AIM OF THE TASK
Would you copy out only the lines from the one with "Open Google Classroom" to the end of the records, exactly as they stand?

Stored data
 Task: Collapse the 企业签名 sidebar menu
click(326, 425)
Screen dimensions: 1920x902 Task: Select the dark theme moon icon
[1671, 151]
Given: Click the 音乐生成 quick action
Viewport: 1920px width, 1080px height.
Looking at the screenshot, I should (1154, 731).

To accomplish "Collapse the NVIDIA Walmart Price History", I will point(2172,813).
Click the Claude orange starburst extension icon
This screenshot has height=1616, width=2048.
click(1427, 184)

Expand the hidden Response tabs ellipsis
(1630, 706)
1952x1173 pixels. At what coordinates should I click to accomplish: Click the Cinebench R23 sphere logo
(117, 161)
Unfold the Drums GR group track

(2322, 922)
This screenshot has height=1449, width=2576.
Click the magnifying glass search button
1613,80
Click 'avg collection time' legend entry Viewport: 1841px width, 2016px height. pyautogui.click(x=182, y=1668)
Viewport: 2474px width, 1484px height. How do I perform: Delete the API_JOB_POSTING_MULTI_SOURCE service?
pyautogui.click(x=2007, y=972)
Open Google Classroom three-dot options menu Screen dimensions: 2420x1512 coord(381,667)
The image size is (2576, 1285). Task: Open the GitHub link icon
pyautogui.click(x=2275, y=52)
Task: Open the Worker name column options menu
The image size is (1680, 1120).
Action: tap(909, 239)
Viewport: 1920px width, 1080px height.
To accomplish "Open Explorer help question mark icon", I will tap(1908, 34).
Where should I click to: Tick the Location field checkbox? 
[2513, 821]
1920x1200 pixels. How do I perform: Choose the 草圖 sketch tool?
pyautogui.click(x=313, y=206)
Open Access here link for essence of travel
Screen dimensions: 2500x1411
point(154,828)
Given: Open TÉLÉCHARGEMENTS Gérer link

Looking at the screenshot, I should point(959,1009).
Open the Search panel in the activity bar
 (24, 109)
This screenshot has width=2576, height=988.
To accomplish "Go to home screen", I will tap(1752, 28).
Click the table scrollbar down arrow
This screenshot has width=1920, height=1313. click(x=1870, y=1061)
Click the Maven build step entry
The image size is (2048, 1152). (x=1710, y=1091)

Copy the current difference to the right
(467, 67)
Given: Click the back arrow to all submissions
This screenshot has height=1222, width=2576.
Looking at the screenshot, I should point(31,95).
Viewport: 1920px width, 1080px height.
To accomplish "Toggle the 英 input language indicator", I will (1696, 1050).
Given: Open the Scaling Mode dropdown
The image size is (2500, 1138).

EXERCISE ANSWER
Open Google Classroom three-dot options menu Screen dimensions: 2420x1512 coord(381,667)
The image size is (2576, 1285). Task: Open the GitHub link icon
pyautogui.click(x=2275, y=52)
Task: Open the Worker name column options menu
The image size is (1680, 1120).
Action: tap(909, 239)
Viewport: 1920px width, 1080px height.
To accomplish "Open Explorer help question mark icon", I will tap(1908, 34).
Where should I click to: Tick the Location field checkbox? 
[2513, 821]
1920x1200 pixels. How do I perform: Choose the 草圖 sketch tool?
pyautogui.click(x=313, y=206)
Open Access here link for essence of travel
Screen dimensions: 2500x1411
point(154,828)
Given: Open TÉLÉCHARGEMENTS Gérer link

Looking at the screenshot, I should point(959,1009).
Open the Search panel in the activity bar
 (24, 109)
This screenshot has width=2576, height=988.
To accomplish "Go to home screen", I will tap(1752, 28).
Click the table scrollbar down arrow
This screenshot has width=1920, height=1313. click(x=1870, y=1061)
Click the Maven build step entry
The image size is (2048, 1152). (x=1710, y=1091)

Copy the current difference to the right
(467, 67)
Given: Click the back arrow to all submissions
This screenshot has height=1222, width=2576.
Looking at the screenshot, I should point(31,95).
Viewport: 1920px width, 1080px height.
To accomplish "Toggle the 英 input language indicator", I will (1696, 1050).
Given: Open the Scaling Mode dropdown
The image size is (2500, 1138).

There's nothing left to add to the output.